[Collected data]

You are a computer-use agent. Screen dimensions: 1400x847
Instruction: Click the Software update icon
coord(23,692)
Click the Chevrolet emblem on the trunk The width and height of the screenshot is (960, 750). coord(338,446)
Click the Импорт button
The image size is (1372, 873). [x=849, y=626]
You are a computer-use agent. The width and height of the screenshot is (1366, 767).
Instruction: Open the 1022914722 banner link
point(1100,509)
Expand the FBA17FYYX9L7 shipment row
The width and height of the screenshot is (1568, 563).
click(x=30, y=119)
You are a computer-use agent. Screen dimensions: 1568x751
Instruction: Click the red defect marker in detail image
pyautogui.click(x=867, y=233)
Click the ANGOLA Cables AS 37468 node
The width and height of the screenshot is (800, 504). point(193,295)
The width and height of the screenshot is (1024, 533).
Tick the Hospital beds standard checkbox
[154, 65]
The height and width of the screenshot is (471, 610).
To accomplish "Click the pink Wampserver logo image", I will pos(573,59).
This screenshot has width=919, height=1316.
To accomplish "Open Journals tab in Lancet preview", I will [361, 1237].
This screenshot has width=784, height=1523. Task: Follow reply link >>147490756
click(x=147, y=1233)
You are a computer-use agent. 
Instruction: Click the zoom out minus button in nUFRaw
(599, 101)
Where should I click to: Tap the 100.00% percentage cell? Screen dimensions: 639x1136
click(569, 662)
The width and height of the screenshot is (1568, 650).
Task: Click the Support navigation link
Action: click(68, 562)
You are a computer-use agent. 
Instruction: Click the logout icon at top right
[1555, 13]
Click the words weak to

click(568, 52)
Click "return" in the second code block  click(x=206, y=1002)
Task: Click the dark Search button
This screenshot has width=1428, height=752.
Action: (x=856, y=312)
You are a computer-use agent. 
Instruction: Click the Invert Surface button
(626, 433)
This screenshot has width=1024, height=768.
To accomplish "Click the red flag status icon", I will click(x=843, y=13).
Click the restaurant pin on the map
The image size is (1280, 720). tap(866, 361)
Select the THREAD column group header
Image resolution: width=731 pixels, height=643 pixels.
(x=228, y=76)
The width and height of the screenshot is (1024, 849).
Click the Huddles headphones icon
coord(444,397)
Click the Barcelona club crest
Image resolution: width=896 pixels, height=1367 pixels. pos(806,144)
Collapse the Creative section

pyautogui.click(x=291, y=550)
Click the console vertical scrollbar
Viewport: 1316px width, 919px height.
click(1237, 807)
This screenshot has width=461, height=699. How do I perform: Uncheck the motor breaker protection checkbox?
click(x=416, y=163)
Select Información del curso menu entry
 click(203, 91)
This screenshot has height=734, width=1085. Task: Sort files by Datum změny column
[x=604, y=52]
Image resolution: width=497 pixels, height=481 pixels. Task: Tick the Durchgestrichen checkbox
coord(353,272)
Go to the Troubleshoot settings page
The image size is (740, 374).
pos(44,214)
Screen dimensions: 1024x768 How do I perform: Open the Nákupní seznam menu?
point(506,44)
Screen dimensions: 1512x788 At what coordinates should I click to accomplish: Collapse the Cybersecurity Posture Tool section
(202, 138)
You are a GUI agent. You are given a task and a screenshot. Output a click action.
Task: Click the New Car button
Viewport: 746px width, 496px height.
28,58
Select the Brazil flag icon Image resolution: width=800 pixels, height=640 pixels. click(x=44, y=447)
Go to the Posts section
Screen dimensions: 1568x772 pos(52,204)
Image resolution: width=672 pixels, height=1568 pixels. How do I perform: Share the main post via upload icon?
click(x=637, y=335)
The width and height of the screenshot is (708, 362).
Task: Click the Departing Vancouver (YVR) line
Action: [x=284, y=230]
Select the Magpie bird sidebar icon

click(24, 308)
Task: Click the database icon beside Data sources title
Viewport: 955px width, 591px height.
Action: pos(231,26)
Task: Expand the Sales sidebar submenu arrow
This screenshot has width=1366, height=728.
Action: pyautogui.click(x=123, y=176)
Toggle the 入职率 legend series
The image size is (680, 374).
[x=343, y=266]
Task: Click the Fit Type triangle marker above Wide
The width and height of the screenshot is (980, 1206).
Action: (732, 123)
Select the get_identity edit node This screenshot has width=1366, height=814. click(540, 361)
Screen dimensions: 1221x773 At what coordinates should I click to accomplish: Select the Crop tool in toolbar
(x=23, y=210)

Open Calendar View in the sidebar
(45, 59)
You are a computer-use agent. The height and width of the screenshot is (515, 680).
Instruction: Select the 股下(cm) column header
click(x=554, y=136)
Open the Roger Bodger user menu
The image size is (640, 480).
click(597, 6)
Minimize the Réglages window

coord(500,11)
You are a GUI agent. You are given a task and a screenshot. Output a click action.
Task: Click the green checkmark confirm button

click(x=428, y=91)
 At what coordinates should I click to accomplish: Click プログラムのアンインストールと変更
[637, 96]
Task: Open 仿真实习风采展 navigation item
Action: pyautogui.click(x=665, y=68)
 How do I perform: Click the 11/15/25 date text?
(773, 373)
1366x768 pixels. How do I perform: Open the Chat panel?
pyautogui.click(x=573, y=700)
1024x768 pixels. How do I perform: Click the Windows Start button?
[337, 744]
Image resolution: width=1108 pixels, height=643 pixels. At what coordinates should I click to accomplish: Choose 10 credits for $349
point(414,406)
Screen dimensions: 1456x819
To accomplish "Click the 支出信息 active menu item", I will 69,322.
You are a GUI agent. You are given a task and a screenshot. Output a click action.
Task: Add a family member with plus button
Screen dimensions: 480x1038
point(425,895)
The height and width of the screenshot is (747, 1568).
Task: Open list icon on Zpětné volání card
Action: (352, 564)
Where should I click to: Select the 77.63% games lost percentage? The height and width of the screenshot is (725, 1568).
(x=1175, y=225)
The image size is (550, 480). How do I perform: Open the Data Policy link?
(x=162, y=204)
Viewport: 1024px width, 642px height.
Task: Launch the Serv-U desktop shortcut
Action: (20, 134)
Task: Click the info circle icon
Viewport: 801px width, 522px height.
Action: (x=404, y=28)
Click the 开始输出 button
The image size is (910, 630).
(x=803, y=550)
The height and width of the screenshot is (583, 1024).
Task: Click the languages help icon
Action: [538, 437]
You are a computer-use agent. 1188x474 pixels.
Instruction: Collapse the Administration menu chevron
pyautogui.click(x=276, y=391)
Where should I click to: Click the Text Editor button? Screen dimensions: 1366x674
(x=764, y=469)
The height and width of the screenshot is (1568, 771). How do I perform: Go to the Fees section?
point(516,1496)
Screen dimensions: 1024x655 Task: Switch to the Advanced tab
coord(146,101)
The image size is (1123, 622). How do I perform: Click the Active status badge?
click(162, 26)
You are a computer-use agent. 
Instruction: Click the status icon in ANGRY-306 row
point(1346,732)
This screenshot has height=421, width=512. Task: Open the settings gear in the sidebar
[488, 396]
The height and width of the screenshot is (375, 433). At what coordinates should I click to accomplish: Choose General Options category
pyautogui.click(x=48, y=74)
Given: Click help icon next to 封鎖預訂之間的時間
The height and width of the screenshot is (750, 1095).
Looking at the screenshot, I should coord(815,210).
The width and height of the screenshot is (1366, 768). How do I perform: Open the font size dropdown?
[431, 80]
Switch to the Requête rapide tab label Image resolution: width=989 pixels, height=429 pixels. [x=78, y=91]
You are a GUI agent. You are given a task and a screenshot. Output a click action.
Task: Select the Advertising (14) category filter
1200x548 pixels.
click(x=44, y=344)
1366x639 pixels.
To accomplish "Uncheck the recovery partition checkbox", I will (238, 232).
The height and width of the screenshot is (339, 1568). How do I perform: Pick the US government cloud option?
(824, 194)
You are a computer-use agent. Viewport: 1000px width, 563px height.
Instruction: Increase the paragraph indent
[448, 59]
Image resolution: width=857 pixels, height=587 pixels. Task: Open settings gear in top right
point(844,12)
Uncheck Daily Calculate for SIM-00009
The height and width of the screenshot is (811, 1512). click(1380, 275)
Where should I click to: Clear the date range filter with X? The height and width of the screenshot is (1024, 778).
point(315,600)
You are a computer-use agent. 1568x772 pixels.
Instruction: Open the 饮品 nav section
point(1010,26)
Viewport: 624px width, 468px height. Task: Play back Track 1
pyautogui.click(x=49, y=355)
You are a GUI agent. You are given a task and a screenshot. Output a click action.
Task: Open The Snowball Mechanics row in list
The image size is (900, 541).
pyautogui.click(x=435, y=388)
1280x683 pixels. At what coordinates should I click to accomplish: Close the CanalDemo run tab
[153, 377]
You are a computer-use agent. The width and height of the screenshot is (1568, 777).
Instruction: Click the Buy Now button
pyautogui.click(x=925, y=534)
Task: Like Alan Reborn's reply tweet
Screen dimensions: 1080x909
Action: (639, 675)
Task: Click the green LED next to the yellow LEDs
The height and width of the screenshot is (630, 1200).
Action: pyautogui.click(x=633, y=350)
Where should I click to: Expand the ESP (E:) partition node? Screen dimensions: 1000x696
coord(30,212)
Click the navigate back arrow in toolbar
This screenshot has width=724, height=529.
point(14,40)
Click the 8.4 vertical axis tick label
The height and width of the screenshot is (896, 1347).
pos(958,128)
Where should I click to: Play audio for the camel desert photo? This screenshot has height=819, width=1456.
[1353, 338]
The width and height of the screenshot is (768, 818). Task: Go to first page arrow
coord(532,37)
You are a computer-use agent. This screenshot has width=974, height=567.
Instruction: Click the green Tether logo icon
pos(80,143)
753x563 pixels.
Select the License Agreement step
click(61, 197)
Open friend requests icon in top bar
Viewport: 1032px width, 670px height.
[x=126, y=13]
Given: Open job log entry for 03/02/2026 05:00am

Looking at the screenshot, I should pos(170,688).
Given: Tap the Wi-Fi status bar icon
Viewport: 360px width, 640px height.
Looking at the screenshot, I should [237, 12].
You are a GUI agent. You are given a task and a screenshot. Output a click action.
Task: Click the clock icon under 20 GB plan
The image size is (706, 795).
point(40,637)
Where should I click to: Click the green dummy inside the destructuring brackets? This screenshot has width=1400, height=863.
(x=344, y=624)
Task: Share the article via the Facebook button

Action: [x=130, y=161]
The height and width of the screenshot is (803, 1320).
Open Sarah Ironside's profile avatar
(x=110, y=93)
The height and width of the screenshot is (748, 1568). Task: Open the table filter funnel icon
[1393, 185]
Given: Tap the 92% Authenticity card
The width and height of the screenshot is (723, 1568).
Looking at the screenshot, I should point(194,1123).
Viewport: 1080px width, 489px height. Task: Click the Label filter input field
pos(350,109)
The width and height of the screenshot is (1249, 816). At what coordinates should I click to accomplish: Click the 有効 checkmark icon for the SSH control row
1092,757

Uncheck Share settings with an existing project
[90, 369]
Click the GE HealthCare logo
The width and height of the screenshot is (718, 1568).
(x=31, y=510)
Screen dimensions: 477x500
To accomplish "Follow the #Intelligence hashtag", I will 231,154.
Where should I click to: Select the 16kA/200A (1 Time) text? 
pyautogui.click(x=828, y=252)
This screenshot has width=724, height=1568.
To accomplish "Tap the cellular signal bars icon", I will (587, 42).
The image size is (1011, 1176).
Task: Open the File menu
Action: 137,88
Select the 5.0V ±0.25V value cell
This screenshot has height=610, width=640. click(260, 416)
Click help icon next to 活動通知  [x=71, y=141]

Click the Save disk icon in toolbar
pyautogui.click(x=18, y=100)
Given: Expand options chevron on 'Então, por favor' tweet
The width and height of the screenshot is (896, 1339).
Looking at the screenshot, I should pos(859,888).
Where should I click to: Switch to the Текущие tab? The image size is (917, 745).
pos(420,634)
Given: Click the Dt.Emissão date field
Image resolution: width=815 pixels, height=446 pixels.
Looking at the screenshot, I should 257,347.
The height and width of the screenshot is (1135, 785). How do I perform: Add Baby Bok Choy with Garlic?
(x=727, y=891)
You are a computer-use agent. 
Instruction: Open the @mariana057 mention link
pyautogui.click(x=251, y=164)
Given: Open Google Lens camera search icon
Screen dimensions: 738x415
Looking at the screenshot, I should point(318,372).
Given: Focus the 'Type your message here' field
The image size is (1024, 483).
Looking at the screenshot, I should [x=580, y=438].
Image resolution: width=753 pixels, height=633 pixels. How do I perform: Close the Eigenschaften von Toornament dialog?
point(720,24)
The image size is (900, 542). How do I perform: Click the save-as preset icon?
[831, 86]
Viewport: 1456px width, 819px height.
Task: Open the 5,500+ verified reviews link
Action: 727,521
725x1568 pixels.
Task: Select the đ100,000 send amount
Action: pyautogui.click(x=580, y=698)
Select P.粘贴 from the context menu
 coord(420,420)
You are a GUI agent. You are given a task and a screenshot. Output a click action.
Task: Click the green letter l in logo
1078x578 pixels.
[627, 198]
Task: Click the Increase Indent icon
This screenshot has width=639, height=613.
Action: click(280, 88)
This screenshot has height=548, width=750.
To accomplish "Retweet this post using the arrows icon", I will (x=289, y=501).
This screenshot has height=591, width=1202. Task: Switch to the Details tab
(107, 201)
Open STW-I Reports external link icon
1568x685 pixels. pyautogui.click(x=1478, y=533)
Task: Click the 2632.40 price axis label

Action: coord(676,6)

WHAT THIS TASK INVOLVES: Beginning at the first line of the data above, retype each line until you reach the line containing "Expand the FBA17FYYX9L7 shipment row", and include that one too. Add nothing else.

WRITTEN SOLUTION:
You are a computer-use agent. Screen dimensions: 1400x847
Instruction: Click the Software update icon
coord(23,692)
Click the Chevrolet emblem on the trunk The width and height of the screenshot is (960, 750). coord(338,446)
Click the Импорт button
The image size is (1372, 873). [x=849, y=626]
You are a computer-use agent. The width and height of the screenshot is (1366, 767).
Instruction: Open the 1022914722 banner link
point(1100,509)
Expand the FBA17FYYX9L7 shipment row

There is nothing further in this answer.